_THE PROBLEM_
From the line that contains "Task: Raise hand in the meeting" to the end of the records below, copy every line exactly. Both the first and last of these lines count.

%%

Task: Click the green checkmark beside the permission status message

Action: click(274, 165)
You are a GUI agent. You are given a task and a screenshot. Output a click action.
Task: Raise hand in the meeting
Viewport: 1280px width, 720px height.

%%

_EXERCISE RESULT_
Task: Raise hand in the meeting
Viewport: 1280px width, 720px height.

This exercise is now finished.